Based upon case experience, this author can attest to the value of using qualified experts to successfully defend fraudulent claims. In one such claim, an insured whose abandoned house was destroyed by fire claimed to have lost in excess of $100,000 of personal property in the fire. The forensic expert report confirmed that the house was empty at the time of loss and that the $100,000 property claim submitted by the insured was fraudulent. Expert analysis has also led to successful defense against fraudulent business interruption cases where insureds presented inflated sales and income information, and business theft claims where insureds fraudulently inflated the amount of inventory that was allegedly stolen.
While some claims involved losses that were legitimate, the insureds attempted to inflate the value of their claims in order to obtain additional benefits. Depending upon the language of the carriers' underlying policies, carriers may be able to deny claims in their entirety (both the valid and invalid portions) as a result of insureds' commission of fraud in connection with claims. In defending the cases noted above, it was imperative to have knowledge of the underlying policy and its terms and conditions, and to apply that knowledge to the facts provided by the claims personnel, the SIU investigators and the forensic experts.

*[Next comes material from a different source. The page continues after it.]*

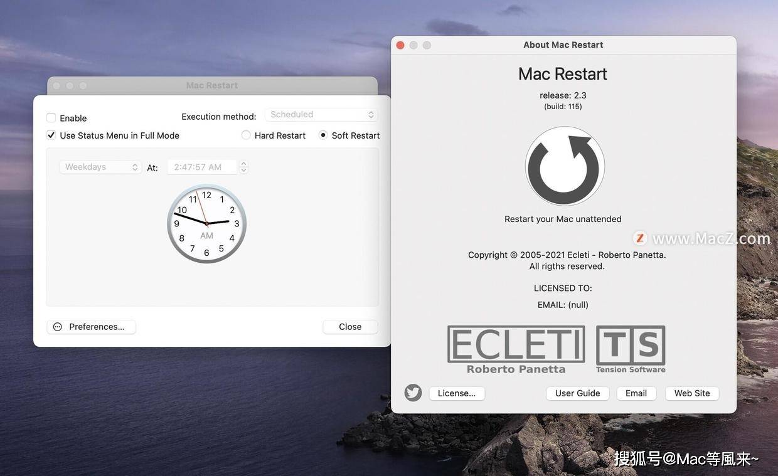
Task: Click the License... button
Action: [457, 393]
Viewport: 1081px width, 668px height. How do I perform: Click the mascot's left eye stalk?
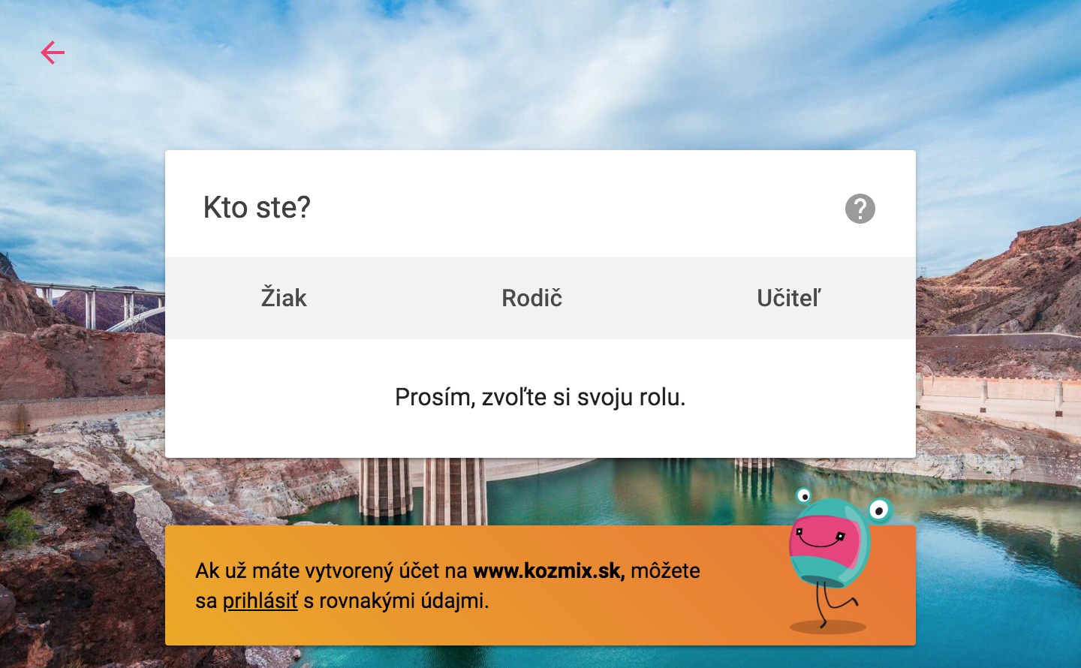pyautogui.click(x=804, y=495)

When confronted with such complete and detailed defense, fraudulent claimants are left with little or no ability to prove their claims or to prevail in court. By filing counterclaims, where appropriate, carriers can not only defend against claims, but may also be entitled to recover damages from insureds based upon their filing of fraudulent claims. One of the greatest deterrents to insurance fraud is for carriers to actually end up collecting damages from the insureds who submitted fraudulent claims.